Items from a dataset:
★ ★ ★ ★ ★ ★ ★

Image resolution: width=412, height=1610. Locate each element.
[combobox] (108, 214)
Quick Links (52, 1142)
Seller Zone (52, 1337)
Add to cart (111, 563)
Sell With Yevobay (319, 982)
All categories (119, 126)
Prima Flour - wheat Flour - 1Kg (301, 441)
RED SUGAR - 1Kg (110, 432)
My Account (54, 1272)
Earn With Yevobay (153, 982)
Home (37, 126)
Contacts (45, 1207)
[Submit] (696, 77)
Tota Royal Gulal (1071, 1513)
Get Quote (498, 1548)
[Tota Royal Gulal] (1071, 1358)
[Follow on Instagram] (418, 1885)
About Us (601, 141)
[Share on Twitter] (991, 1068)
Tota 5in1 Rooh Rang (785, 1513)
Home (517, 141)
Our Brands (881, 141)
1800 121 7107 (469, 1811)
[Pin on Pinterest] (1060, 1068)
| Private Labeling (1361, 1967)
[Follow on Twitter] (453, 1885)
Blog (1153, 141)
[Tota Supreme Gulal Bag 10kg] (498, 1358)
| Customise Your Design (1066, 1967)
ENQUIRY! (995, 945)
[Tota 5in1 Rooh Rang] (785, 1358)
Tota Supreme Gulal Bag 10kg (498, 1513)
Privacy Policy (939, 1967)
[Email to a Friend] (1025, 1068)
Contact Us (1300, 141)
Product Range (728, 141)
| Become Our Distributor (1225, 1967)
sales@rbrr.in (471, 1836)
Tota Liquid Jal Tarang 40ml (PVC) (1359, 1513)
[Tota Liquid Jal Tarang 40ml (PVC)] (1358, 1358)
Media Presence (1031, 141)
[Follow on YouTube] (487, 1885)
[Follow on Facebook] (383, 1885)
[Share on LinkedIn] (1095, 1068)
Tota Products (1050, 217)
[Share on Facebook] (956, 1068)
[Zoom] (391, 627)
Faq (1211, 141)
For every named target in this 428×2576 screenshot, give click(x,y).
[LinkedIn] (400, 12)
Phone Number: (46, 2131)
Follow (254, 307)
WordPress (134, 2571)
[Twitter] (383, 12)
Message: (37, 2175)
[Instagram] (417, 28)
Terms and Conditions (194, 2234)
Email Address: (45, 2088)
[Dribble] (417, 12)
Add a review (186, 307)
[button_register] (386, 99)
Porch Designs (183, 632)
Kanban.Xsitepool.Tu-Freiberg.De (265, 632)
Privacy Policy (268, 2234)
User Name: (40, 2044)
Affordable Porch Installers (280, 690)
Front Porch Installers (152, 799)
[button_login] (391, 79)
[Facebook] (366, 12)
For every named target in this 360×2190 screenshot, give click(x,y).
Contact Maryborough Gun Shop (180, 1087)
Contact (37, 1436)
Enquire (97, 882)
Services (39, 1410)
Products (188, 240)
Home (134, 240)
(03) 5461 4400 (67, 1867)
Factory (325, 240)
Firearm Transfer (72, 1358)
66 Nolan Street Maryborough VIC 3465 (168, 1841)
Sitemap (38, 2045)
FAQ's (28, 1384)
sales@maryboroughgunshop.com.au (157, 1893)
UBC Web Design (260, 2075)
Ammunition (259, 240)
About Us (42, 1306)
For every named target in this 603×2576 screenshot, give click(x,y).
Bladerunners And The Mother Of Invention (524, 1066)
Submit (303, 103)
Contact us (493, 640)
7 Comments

★ ★ ★ ★ ★ ★ ★

Task goal: Look through the entries above; copy every line holding the string "Rooh".

Result of the exercise:
Tota 5in1 Rooh Rang (785, 1513)
[Tota 5in1 Rooh Rang] (785, 1358)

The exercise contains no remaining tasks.